-------- Excerpted data

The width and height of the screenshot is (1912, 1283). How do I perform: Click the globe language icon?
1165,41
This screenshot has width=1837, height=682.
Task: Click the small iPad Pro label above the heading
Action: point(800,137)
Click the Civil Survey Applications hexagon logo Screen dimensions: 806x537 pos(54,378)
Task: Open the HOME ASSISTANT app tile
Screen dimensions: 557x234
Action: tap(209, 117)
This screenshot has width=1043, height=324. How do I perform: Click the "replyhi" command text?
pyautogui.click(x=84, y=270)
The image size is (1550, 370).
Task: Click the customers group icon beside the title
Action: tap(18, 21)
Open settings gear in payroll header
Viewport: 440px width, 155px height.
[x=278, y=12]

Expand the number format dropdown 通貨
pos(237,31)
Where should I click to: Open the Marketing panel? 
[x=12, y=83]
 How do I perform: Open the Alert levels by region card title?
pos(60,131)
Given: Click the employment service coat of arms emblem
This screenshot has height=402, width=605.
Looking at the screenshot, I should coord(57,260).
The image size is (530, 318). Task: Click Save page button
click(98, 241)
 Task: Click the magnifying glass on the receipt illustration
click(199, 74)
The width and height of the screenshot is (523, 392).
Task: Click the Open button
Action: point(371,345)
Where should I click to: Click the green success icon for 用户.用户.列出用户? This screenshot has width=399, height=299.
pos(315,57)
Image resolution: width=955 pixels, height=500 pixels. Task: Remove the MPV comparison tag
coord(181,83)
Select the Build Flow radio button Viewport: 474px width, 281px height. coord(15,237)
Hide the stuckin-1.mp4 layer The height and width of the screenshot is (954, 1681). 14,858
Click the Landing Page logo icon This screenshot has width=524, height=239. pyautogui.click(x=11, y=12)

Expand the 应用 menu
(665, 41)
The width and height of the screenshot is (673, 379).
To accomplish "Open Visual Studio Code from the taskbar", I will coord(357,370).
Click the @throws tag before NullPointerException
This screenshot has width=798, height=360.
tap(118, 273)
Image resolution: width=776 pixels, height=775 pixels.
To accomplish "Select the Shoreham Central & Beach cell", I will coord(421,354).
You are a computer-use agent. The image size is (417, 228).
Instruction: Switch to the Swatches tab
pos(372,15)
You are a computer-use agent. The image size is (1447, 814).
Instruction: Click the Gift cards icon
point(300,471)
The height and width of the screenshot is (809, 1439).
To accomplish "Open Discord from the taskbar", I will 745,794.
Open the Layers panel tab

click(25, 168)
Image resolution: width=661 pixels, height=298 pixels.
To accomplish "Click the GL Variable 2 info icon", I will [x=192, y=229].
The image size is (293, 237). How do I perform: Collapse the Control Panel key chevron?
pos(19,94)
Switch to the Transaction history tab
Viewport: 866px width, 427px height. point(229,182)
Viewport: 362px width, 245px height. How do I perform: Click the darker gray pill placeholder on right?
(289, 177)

----------------

Task: Reproduce every item above verbatim, keeping each line as it appears.

Solution for this task:
The width and height of the screenshot is (1912, 1283). How do I perform: Click the globe language icon?
1165,41
This screenshot has width=1837, height=682.
Task: Click the small iPad Pro label above the heading
Action: point(800,137)
Click the Civil Survey Applications hexagon logo Screen dimensions: 806x537 pos(54,378)
Task: Open the HOME ASSISTANT app tile
Screen dimensions: 557x234
Action: tap(209, 117)
This screenshot has width=1043, height=324. How do I perform: Click the "replyhi" command text?
pyautogui.click(x=84, y=270)
The image size is (1550, 370).
Task: Click the customers group icon beside the title
Action: tap(18, 21)
Open settings gear in payroll header
Viewport: 440px width, 155px height.
[x=278, y=12]

Expand the number format dropdown 通貨
pos(237,31)
Where should I click to: Open the Marketing panel? 
[x=12, y=83]
 How do I perform: Open the Alert levels by region card title?
pos(60,131)
Given: Click the employment service coat of arms emblem
This screenshot has height=402, width=605.
Looking at the screenshot, I should coord(57,260).
The image size is (530, 318). Task: Click Save page button
click(98, 241)
 Task: Click the magnifying glass on the receipt illustration
click(199, 74)
The width and height of the screenshot is (523, 392).
Task: Click the Open button
Action: point(371,345)
Where should I click to: Click the green success icon for 用户.用户.列出用户? This screenshot has width=399, height=299.
pos(315,57)
Image resolution: width=955 pixels, height=500 pixels. Task: Remove the MPV comparison tag
coord(181,83)
Select the Build Flow radio button Viewport: 474px width, 281px height. coord(15,237)
Hide the stuckin-1.mp4 layer The height and width of the screenshot is (954, 1681). 14,858
Click the Landing Page logo icon This screenshot has width=524, height=239. pyautogui.click(x=11, y=12)

Expand the 应用 menu
(665, 41)
The width and height of the screenshot is (673, 379).
To accomplish "Open Visual Studio Code from the taskbar", I will coord(357,370).
Click the @throws tag before NullPointerException
This screenshot has width=798, height=360.
tap(118, 273)
Image resolution: width=776 pixels, height=775 pixels.
To accomplish "Select the Shoreham Central & Beach cell", I will coord(421,354).
You are a computer-use agent. The image size is (417, 228).
Instruction: Switch to the Swatches tab
pos(372,15)
You are a computer-use agent. The image size is (1447, 814).
Instruction: Click the Gift cards icon
point(300,471)
The height and width of the screenshot is (809, 1439).
To accomplish "Open Discord from the taskbar", I will 745,794.
Open the Layers panel tab

click(25, 168)
Image resolution: width=661 pixels, height=298 pixels.
To accomplish "Click the GL Variable 2 info icon", I will [x=192, y=229].
The image size is (293, 237). How do I perform: Collapse the Control Panel key chevron?
pos(19,94)
Switch to the Transaction history tab
Viewport: 866px width, 427px height. point(229,182)
Viewport: 362px width, 245px height. How do I perform: Click the darker gray pill placeholder on right?
(289, 177)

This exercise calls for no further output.